↓↓↓
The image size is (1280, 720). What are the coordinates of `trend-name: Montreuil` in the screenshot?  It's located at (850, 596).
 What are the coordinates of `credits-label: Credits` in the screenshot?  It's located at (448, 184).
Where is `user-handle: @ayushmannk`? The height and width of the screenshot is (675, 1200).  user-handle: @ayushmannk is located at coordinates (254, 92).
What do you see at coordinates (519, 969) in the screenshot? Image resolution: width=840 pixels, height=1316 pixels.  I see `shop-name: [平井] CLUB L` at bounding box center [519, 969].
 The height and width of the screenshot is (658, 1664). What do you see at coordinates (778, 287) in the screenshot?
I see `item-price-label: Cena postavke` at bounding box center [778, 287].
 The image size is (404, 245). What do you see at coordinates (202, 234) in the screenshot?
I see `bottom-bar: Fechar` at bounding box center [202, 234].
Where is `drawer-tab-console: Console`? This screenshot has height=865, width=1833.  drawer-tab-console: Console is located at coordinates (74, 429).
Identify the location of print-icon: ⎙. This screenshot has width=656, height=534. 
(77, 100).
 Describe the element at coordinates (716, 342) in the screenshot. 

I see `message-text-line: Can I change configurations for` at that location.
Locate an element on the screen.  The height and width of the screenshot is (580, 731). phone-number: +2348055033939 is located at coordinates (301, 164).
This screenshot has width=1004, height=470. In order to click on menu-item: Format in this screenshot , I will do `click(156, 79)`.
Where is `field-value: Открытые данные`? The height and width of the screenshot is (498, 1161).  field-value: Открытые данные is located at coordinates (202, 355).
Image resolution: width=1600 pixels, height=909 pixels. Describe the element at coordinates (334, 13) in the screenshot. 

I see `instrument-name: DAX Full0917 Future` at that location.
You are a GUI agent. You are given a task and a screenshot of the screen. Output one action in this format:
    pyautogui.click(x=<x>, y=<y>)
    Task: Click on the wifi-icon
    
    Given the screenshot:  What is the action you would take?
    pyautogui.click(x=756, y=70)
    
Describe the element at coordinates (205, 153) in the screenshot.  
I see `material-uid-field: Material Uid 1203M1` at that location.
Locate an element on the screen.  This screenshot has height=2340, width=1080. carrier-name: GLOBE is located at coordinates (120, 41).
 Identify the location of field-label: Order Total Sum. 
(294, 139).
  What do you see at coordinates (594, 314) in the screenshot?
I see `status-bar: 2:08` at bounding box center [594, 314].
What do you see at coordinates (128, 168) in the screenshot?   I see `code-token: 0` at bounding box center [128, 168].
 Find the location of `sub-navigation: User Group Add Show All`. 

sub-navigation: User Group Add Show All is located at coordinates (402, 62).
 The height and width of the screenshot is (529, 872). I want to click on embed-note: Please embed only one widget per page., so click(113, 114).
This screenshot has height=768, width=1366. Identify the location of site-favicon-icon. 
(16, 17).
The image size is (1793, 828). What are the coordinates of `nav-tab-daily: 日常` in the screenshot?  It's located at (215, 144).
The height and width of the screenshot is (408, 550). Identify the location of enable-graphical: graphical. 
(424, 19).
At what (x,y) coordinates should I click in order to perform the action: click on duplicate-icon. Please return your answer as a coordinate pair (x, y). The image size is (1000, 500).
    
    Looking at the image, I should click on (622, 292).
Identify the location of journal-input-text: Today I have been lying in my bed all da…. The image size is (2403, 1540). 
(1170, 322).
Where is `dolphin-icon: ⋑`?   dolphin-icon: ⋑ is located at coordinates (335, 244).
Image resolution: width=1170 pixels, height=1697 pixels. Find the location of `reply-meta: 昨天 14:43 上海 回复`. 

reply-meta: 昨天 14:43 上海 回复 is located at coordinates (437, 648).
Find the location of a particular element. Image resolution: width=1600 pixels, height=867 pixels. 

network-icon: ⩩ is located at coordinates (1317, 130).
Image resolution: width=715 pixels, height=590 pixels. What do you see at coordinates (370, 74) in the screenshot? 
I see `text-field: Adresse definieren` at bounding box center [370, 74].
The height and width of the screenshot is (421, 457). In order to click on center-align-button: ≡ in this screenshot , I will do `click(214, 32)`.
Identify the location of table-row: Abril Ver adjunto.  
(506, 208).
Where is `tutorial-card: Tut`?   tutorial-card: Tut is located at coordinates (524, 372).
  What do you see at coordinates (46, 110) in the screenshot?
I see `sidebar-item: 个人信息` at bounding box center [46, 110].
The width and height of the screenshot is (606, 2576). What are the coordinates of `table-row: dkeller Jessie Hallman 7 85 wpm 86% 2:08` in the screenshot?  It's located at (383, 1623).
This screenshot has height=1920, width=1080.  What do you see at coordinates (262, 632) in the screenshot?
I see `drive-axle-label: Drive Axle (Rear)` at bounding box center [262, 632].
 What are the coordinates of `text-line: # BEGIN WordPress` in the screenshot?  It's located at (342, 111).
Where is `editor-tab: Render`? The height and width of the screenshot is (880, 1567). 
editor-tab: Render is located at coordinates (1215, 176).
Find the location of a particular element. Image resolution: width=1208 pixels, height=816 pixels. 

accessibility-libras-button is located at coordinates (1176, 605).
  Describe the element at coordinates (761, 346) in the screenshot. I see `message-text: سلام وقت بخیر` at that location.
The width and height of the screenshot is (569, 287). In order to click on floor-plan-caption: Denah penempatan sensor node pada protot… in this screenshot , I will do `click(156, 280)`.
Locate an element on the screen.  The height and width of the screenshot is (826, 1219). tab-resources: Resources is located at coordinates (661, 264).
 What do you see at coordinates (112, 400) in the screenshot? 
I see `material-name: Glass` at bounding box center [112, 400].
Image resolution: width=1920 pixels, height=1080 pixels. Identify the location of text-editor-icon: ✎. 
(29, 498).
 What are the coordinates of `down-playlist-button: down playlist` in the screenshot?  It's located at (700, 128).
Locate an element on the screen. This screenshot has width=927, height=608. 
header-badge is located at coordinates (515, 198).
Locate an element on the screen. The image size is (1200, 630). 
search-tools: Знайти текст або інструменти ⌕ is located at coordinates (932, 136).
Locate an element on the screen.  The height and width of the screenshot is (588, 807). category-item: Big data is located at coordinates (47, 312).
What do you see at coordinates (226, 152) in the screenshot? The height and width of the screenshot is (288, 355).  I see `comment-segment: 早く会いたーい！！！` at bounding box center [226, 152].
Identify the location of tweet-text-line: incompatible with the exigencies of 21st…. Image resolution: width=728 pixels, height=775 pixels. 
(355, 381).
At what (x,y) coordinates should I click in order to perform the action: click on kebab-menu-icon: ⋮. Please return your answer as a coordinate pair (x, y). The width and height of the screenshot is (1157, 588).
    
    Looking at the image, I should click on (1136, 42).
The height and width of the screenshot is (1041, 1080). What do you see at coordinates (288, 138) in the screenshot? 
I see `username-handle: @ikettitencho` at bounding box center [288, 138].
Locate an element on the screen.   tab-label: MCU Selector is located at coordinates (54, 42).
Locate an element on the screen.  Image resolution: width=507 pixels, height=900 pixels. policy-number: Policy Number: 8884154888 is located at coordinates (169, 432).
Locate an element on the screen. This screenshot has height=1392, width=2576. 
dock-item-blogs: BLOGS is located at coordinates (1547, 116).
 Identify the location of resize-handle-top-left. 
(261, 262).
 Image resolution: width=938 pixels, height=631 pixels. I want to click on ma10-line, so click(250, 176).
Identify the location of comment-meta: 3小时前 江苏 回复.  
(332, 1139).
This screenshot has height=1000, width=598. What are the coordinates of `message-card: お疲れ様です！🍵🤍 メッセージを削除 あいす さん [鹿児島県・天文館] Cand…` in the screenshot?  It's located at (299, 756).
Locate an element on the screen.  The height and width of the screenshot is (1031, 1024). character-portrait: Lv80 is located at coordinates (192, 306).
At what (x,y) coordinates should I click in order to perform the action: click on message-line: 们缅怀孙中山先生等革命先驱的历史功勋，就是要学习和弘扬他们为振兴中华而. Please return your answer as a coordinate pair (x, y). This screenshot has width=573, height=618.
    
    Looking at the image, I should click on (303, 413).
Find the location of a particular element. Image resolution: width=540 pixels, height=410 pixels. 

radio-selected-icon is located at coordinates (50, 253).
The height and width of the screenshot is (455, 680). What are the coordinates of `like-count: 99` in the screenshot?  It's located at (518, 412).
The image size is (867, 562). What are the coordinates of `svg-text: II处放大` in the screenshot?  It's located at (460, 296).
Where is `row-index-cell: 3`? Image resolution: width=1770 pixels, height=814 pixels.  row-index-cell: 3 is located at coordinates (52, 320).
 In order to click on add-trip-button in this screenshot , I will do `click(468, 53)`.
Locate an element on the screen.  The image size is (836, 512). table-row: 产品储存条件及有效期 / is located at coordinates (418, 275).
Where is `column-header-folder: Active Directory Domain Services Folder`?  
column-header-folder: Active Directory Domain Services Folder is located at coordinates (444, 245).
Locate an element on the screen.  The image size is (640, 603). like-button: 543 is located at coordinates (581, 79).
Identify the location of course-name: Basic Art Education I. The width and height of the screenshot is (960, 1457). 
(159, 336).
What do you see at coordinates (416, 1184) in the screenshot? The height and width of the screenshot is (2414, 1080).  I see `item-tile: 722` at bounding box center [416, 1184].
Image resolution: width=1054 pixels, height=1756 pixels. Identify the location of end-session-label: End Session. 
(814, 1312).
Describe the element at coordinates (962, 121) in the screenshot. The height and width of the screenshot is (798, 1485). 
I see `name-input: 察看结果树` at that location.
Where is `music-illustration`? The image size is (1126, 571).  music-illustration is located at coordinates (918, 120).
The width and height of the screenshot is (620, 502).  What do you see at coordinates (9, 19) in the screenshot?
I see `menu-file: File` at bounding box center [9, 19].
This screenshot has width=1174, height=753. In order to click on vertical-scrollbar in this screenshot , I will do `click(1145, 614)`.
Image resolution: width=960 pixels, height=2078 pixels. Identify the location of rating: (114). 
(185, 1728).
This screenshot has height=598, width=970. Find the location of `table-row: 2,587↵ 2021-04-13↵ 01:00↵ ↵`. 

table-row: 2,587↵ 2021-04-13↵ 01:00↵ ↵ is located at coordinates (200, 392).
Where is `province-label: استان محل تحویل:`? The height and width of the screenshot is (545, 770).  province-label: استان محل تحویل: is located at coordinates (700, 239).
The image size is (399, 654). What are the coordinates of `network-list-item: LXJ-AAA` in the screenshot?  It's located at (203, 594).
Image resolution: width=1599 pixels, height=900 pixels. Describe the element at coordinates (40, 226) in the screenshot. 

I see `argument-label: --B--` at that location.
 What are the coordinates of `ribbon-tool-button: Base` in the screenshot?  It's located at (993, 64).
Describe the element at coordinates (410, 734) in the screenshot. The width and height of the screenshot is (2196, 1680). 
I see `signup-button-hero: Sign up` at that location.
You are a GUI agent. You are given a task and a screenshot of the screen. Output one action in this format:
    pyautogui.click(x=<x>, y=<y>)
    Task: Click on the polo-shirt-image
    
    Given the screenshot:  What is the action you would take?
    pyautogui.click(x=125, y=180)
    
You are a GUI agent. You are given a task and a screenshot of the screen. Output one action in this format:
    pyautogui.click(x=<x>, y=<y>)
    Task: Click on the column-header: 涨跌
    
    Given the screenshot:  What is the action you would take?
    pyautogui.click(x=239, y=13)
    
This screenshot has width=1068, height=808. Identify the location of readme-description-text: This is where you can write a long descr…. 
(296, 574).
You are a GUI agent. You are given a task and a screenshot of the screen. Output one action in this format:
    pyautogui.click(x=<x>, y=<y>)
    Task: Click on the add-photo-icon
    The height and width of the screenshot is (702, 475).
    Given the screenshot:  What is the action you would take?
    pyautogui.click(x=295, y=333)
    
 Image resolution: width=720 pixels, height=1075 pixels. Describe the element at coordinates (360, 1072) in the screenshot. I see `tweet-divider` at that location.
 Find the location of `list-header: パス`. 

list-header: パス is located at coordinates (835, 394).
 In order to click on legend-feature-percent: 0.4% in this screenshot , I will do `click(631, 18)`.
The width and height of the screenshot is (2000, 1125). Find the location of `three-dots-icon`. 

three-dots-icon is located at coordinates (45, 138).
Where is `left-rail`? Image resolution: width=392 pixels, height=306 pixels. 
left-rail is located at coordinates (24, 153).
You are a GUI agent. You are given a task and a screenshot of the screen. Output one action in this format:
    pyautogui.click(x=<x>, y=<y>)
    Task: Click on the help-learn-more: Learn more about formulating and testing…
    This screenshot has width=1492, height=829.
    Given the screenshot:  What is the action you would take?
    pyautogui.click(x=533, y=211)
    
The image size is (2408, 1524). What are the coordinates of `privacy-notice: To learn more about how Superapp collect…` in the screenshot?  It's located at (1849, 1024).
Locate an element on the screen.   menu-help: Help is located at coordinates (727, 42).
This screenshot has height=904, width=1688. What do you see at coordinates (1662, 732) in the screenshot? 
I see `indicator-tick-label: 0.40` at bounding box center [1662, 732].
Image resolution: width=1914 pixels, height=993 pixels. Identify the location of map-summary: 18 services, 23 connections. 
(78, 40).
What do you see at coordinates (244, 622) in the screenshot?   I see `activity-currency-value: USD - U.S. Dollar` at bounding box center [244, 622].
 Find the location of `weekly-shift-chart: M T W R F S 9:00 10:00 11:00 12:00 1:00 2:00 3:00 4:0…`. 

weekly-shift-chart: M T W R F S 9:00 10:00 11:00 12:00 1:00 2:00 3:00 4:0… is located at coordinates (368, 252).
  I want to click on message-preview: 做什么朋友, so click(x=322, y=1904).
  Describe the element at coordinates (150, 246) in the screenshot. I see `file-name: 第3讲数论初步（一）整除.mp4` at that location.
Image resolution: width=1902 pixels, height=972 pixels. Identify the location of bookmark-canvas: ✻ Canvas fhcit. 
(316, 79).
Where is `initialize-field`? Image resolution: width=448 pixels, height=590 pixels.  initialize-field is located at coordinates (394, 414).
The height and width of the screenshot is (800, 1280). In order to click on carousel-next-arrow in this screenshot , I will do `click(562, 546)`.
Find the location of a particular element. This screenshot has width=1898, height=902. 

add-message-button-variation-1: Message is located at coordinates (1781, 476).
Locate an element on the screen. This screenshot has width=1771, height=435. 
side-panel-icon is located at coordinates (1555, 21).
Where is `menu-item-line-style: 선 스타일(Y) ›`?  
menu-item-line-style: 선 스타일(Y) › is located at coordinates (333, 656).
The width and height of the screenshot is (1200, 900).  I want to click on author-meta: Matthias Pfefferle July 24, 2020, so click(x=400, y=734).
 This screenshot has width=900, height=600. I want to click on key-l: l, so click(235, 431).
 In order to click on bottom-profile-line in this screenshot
↑↑↑
[What the task requires]:
Quote everything in the material from the line containing "Image resolution: width=715" down to the line containing "center [46, 110].", including both of those lines.

[Response below]:
Image resolution: width=715 pixels, height=590 pixels. What do you see at coordinates (370, 74) in the screenshot? 
I see `text-field: Adresse definieren` at bounding box center [370, 74].
The height and width of the screenshot is (421, 457). In order to click on center-align-button: ≡ in this screenshot , I will do `click(214, 32)`.
Identify the location of table-row: Abril Ver adjunto.  
(506, 208).
Where is `tutorial-card: Tut`?   tutorial-card: Tut is located at coordinates (524, 372).
  What do you see at coordinates (46, 110) in the screenshot?
I see `sidebar-item: 个人信息` at bounding box center [46, 110].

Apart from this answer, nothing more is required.